Compensatory time, or comp time, is time off with pay in lieu of overtime pay for irregular or occasional overtime work, or when permitted under agency flexible work schedule programs.

For example, it can be earned if you are traveling outside normal work hours for agency-related work purposes but not if you are on union-related business. Further, compensatory time can be earned if you are traveling between an official duty station and a temporary one or between two temporary ones; however, it can’t be earned if you are moving between to permanent duty stations.

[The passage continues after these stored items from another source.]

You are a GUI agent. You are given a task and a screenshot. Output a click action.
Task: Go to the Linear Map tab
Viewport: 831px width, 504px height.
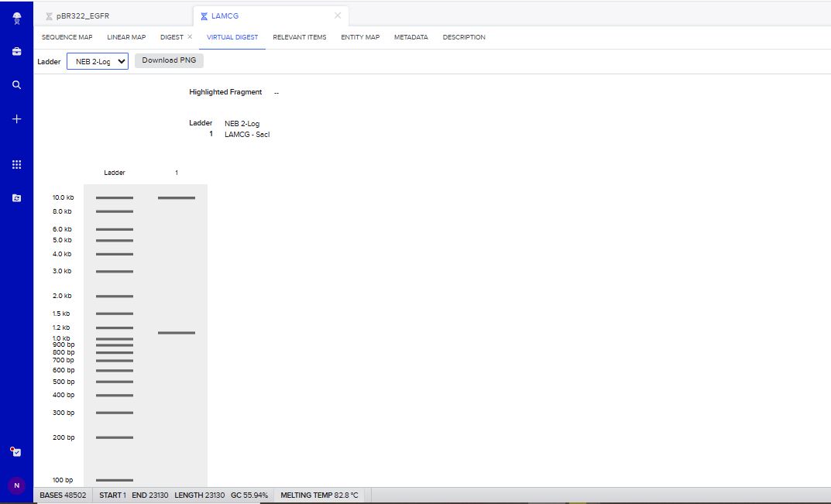[126, 37]
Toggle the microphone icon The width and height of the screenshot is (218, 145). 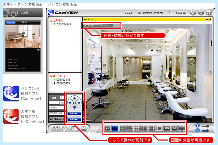198,125
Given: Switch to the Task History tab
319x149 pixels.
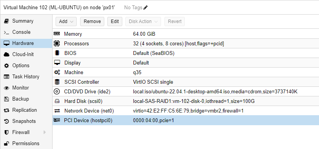Looking at the screenshot, I should tap(26, 77).
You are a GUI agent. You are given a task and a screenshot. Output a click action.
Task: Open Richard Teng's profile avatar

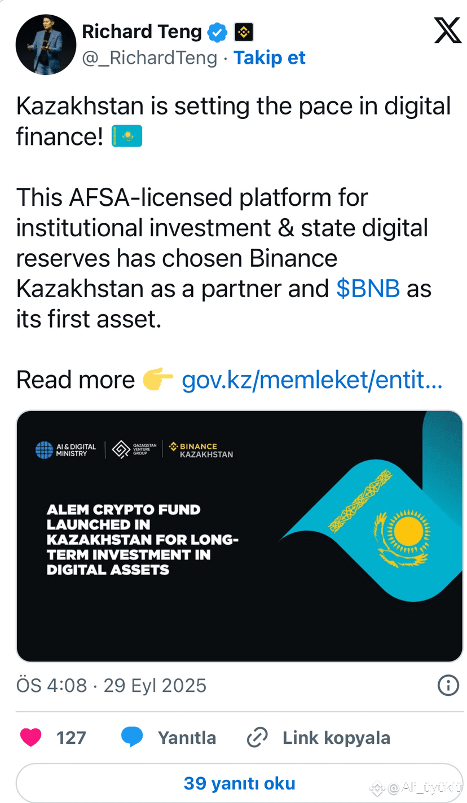[x=46, y=45]
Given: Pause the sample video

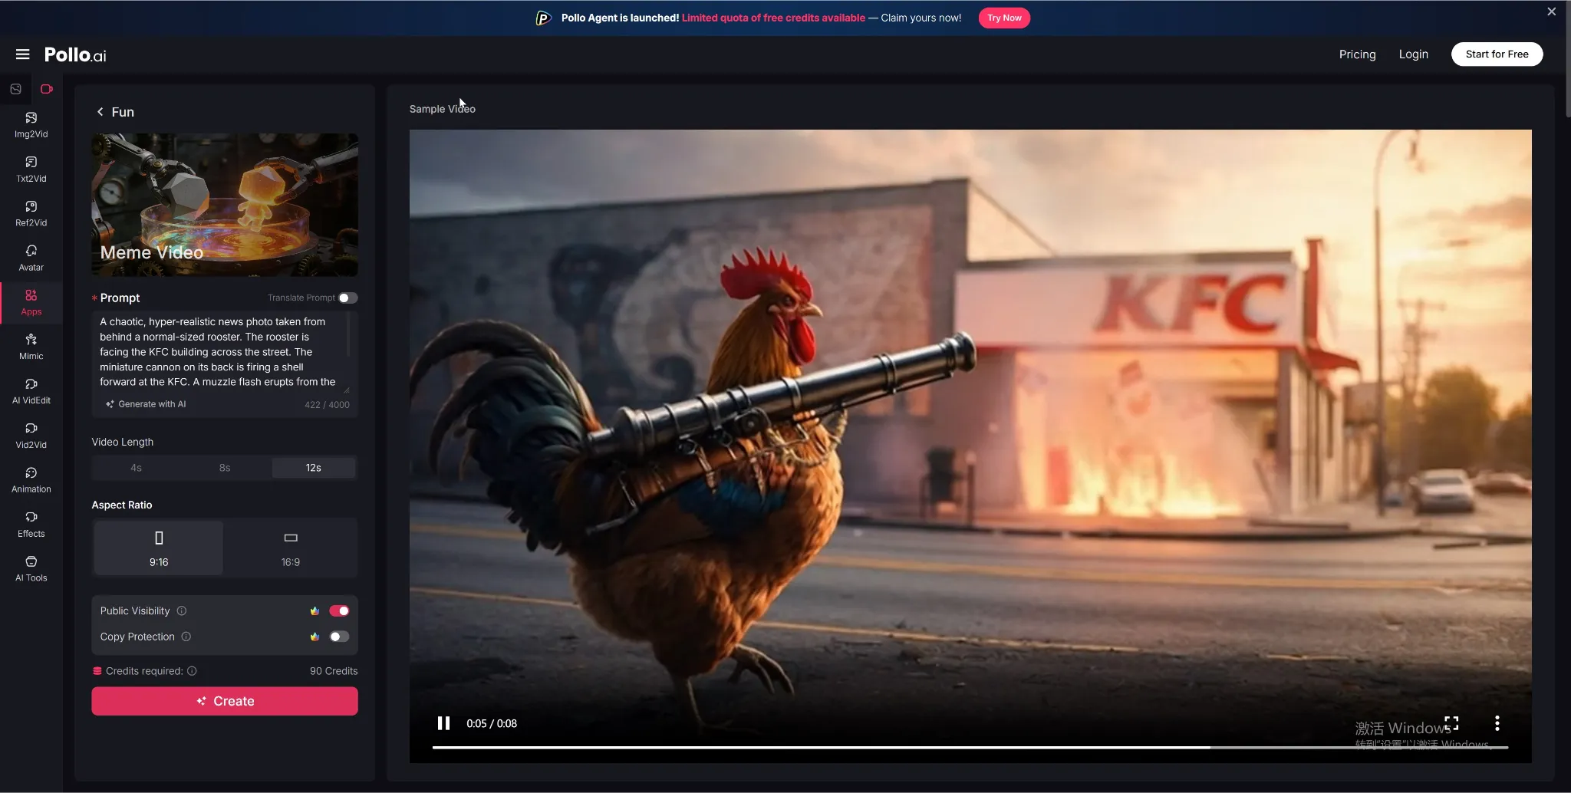Looking at the screenshot, I should (x=443, y=723).

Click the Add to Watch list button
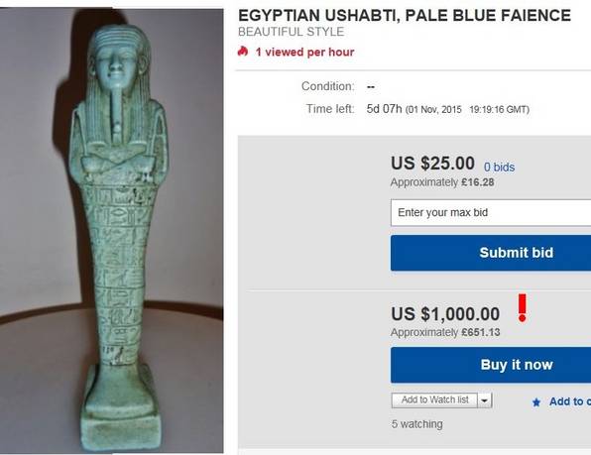point(434,400)
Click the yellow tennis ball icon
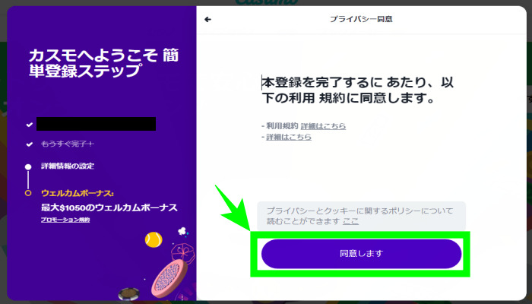This screenshot has width=532, height=304. tap(154, 239)
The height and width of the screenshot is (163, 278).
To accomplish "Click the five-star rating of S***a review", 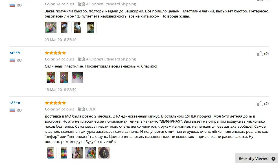I will point(55,103).
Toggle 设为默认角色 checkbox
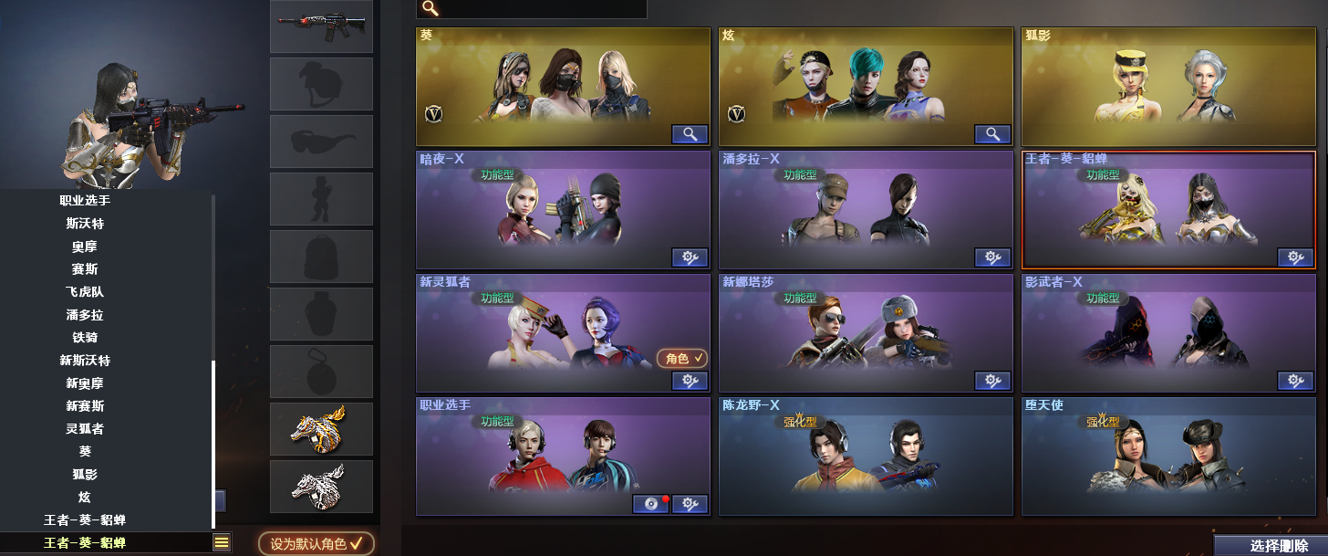Screen dimensions: 1328x556 coord(316,544)
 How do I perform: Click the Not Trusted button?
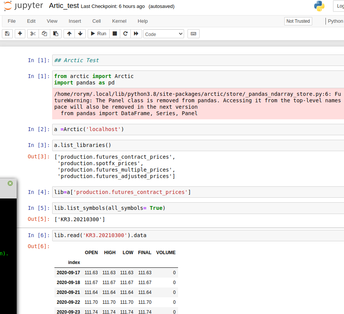pos(298,21)
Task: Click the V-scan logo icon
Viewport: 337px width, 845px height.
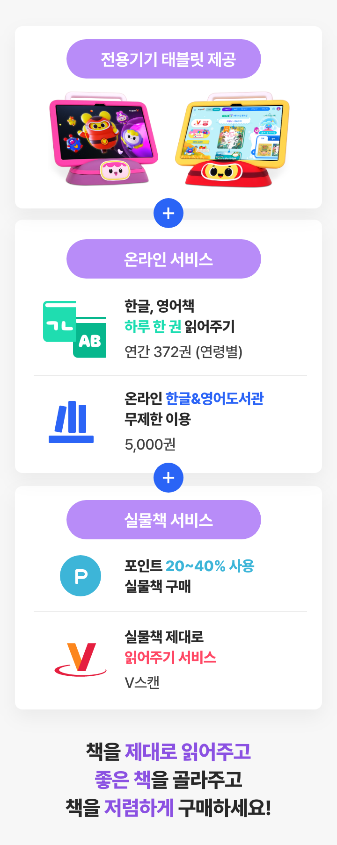Action: tap(81, 659)
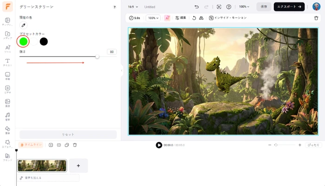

Separately, employees may work additional hours to compensate for time they are away from regularly scheduled work for religious purposes.

Comp time policies vary

Policies on compensatory time off in lieu of overtime vary between those who are covered by the Fair Labor Standards Act and those who are exempt from it. Exempt employees are generally those in executive, administrative and professional positions, whether they are under the general schedule or the wage system. Nonexempt employees include all employees in grades GS-4, those in GS-5 through 10 (and any prevailing rate employees) who aren’t in executive, administrative or professional positions.

Whether you are exempt or nonexempt from the FLSA, your agency can approve comp time for you. It can also approve it if you are a prevailing rate employee. However, if you are either a nonexempt or prevailing rate employee, it can’t require you to accept comp time in lieu of overtime pay for any irregular or occasional overtime work. On the other hand, if you are an FLSA exempt employee, you can be required to accept comp time in lieu of overtime pay in those situations, but only if your basic pay rate is above that of a GS-10, step 10.

Compensatory time off in lieu of overtime generally must be used within 26 pay periods. If you are an FLSA exempt employee and you don’t use your comp time within those limits, you will lose it unless you were unable to do so because of circumstances beyond your control. If you are an FLSA nonexempt employee and don’t take the comp time within the limit, your agency will have to pay you for that overtime work at the overtime rate that was in effect during the pay period in which the overtime work was completed.

Rules at 5 CFR 550 subpart J create a presumption that employee requests to adjust their work schedules for religious observances are to be granted, saying that they should be approved unless they would “interfere with the efficient accomplishment of an agency’s mission”—which the agency would have to document in writing.

Agency officials are not charged with determining whether an employee’s belief is the correct interpretation of a religious creed. It is sufficient that the employee’s sincerely held personal religious beliefs cause the employee to feel an obligation that he or she should be absent from work for a religious purpose.

An employee must make up the missed time within 13 pay periods before to 13 after the absence. The overtime pay provisions of Title 5, U.S. Code, and the Fair Labor Standards Act (FLSA) do not apply to employees who work different hours or days because of religious observances, even if an employee voluntarily works in excess of 40 hours per week or eight hours per day for this purpose.